TC: On September 5, President Donald Trump announced he was ending DACA in six months—that means March 5, 2018. Perhaps Congress will legislate for DACA, perhaps not; but there is much uncertainty that accompanies this process, and it seems like it creates an added hostile environment for many. What impact do you see this having on immigrant families?

LZ: I see this having a significant impact on immigrant families. I mean, we are talking about the ruptures that could happen in countless families if DACA is not extended. We are talking about kids who are Americans, for all intents and purposes, and who will be subject to deportation. That’s simply going to be a very painful thing for many people.  And it will cut across generations because some young adults with DACA status are the parents of U.S. citizen-children.  What will become of those Americans?  It also will be hard for the government to enact a policy of deporting due to the very fact that that it means deporting and displacing millions of children, millions of parents, and families.  Logistically, that will be virtually impossible.  If this Administration has to round up the hundreds of thousands of DACA youth and millions of their undocumented parents and siblings, it will have to create detention centers and processes.  It will be a nightmare for the undocumented, for government officials, and for taxpayers.

TC: I know you study depression and Latinx teens. Can you tell us more about how the threat to DACA is affecting teenagers — especially Latinx teenagers?

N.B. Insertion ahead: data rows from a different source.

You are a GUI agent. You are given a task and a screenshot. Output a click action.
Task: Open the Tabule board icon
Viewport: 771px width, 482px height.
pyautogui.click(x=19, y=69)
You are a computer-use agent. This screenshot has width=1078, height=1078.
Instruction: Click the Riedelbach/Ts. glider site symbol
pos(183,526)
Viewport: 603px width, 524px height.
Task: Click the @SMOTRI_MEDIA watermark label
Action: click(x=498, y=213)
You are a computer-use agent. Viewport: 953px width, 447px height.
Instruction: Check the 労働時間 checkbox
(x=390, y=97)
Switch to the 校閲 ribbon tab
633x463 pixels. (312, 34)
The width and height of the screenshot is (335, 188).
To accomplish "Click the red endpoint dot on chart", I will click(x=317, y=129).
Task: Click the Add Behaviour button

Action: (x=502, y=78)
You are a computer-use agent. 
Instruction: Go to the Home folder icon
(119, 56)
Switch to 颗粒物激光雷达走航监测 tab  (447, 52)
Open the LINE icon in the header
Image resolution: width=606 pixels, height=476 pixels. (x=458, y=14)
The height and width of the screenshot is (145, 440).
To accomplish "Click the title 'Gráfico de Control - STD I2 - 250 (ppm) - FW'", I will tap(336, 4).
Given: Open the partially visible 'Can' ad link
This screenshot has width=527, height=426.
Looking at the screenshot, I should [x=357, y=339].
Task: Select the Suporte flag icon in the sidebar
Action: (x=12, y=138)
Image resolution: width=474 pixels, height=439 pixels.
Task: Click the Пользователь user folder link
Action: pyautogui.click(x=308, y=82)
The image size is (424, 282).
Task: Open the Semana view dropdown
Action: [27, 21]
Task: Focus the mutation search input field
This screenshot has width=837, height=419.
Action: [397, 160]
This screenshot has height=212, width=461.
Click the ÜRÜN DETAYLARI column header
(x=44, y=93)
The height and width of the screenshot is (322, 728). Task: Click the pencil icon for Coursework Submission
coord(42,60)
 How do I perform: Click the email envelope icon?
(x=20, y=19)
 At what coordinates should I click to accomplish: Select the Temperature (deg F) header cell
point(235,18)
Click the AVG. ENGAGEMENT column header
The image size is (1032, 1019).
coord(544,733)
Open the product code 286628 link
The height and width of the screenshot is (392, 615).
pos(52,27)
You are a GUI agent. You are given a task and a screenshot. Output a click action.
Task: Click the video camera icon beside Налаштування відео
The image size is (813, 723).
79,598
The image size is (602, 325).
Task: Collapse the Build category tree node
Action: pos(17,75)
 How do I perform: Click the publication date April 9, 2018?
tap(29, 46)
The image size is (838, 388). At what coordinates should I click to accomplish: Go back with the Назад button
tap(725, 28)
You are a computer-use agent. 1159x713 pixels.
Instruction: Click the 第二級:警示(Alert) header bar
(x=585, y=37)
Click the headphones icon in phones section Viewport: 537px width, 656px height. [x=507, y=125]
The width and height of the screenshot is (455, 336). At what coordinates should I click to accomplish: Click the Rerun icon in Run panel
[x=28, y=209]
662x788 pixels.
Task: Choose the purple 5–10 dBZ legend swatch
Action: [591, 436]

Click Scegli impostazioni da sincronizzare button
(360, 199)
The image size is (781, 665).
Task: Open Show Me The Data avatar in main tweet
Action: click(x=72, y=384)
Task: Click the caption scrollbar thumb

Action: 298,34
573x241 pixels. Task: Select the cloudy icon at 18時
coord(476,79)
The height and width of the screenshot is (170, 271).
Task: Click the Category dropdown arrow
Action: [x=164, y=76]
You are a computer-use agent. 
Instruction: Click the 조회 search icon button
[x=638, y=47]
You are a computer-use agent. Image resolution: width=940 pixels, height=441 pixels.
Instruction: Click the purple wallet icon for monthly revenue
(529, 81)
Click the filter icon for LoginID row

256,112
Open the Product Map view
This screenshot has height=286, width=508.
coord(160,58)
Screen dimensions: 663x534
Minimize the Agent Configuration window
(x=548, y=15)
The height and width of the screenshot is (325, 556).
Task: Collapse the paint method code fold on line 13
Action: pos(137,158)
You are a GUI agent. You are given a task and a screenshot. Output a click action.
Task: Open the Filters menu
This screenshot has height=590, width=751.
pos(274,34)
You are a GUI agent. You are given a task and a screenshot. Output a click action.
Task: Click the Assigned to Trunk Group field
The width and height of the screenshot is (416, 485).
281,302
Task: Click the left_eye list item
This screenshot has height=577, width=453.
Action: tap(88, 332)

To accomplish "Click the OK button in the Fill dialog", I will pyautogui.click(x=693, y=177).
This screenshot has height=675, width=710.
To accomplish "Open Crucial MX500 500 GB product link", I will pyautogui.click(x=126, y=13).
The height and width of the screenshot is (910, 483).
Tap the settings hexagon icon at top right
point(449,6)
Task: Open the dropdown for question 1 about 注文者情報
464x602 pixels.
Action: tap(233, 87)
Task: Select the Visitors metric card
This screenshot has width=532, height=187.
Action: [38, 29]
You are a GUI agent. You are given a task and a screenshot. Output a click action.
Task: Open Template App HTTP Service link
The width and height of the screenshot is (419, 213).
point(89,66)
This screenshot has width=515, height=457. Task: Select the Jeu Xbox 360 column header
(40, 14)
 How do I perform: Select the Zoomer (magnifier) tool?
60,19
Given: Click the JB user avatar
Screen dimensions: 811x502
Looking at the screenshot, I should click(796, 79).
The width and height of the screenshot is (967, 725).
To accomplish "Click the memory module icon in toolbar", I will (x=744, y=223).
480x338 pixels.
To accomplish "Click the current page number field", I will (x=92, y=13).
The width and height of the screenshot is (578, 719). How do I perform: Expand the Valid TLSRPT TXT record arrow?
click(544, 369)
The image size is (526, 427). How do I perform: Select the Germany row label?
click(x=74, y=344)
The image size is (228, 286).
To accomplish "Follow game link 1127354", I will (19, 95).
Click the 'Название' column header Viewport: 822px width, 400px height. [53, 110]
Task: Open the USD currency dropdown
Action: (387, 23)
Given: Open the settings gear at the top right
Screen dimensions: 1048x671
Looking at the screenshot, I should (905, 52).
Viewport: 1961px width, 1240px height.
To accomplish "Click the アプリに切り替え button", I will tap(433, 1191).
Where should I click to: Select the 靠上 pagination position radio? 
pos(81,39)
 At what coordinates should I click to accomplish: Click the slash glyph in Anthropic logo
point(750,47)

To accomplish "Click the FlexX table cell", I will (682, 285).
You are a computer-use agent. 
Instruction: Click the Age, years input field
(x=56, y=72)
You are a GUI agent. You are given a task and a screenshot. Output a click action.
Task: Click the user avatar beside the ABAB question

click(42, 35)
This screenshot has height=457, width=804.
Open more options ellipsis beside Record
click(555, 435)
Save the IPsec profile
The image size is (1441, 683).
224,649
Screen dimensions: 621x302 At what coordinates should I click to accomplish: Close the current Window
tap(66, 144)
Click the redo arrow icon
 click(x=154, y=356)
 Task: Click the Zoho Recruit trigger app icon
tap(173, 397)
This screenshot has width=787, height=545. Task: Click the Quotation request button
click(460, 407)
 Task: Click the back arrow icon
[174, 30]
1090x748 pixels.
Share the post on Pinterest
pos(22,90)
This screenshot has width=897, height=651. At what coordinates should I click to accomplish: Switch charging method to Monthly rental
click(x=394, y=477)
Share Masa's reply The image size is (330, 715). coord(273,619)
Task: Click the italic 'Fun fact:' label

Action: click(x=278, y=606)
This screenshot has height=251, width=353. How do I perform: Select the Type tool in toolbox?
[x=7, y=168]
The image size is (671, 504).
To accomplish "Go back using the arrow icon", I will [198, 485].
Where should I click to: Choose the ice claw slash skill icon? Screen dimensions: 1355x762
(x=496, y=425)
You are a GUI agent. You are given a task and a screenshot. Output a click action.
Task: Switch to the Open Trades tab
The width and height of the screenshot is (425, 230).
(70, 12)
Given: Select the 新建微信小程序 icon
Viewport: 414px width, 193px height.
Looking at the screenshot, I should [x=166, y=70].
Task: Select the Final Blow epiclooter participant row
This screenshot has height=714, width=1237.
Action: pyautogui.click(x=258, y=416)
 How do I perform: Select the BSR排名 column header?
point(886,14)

LZ: I haven’t studied [DACA teens] directly so I don’t have data.  But I have spoken to DACA youth and I know it’s been very difficult for them, and students here [in Texas] and across the country are really feeling betrayed: First, they trusted the government by signing up for DACA. Now they’re feeling that the information they gave can be used against them. They’re promised one thing, and this President is taking it away from them. There is a real sense of instability, but I haven’t been able to speak to enough of them directly to be able to make an informed judgement about their situation or their mental/ psychological condition. But I can tell you that the psychological and emotional harm inflicted on their siblings who are citizen-children is almost bottomless, and it is immoral

TC:  How can people/groups/organizations help?

LZ:  I think each of us has to be able to help in our own way. In other words, we can’t do it all. One person just cannot do it all. There are people who are clinicians and practitioners who can help advocate for their clients. They can teach DACA clients how to advocate for themselves and they can use their experiences with clients to show the harm that can be done. If we collect as much as is possible and bring it together, we’ll make a difference. Those same clinicians can write to newspapers and contact their representative in Congress and apply pressure and say, “Look I treat these DACA youth and I’m serving these kids and their families and this is what you’re doing to them.”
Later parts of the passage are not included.